Supplied records: Begin

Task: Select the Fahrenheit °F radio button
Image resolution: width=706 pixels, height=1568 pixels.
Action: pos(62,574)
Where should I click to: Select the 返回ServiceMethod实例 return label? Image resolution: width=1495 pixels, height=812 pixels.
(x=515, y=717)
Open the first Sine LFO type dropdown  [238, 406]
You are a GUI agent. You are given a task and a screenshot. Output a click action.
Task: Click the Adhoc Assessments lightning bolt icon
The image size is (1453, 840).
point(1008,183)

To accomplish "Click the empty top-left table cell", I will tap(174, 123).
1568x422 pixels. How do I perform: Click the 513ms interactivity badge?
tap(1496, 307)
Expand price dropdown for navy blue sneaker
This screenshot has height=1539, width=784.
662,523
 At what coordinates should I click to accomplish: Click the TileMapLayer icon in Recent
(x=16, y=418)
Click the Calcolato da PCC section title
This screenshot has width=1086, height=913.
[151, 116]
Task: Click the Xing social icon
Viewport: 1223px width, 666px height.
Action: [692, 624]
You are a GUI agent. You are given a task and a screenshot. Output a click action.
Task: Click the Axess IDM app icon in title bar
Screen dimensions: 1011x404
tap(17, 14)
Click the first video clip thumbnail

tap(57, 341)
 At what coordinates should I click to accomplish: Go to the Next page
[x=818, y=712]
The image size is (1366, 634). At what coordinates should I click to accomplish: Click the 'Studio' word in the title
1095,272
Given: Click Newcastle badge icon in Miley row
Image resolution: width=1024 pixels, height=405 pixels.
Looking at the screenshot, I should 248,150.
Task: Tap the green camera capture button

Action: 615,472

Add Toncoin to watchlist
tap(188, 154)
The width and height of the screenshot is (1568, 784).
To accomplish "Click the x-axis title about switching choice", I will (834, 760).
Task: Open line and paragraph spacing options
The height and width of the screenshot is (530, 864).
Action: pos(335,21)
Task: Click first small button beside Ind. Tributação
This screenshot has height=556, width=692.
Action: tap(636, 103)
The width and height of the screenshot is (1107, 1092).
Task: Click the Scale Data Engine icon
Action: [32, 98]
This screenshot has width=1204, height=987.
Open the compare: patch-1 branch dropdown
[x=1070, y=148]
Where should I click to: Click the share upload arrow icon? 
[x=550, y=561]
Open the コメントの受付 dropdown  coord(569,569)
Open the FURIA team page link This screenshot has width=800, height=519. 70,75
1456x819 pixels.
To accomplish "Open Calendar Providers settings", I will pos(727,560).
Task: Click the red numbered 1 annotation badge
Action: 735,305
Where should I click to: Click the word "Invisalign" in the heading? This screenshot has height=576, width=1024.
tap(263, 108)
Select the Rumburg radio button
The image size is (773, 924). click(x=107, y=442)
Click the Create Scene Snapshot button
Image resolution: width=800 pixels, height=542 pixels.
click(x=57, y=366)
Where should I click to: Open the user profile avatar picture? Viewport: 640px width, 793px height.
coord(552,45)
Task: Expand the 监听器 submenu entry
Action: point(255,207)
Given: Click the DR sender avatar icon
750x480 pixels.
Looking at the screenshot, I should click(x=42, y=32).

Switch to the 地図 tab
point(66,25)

Supplied records: End

Exercise description »
Working from the data above, extract solely the lines from the one containing "Task: Click the Xing social icon" through the one containing "1456x819 pixels.", exactly as they appear, both included.

Response box »
Task: Click the Xing social icon
Viewport: 1223px width, 666px height.
Action: [692, 624]
You are a GUI agent. You are given a task and a screenshot. Output a click action.
Task: Click the Axess IDM app icon in title bar
Screen dimensions: 1011x404
tap(17, 14)
Click the first video clip thumbnail

tap(57, 341)
 At what coordinates should I click to accomplish: Go to the Next page
[x=818, y=712]
The image size is (1366, 634). At what coordinates should I click to accomplish: Click the 'Studio' word in the title
1095,272
Given: Click Newcastle badge icon in Miley row
Image resolution: width=1024 pixels, height=405 pixels.
Looking at the screenshot, I should 248,150.
Task: Tap the green camera capture button

Action: 615,472

Add Toncoin to watchlist
tap(188, 154)
The width and height of the screenshot is (1568, 784).
To accomplish "Click the x-axis title about switching choice", I will (834, 760).
Task: Open line and paragraph spacing options
The height and width of the screenshot is (530, 864).
Action: pos(335,21)
Task: Click first small button beside Ind. Tributação
This screenshot has height=556, width=692.
Action: tap(636, 103)
The width and height of the screenshot is (1107, 1092).
Task: Click the Scale Data Engine icon
Action: [32, 98]
This screenshot has width=1204, height=987.
Open the compare: patch-1 branch dropdown
[x=1070, y=148]
Where should I click to: Click the share upload arrow icon? 
[x=550, y=561]
Open the コメントの受付 dropdown  coord(569,569)
Open the FURIA team page link This screenshot has width=800, height=519. 70,75
1456x819 pixels.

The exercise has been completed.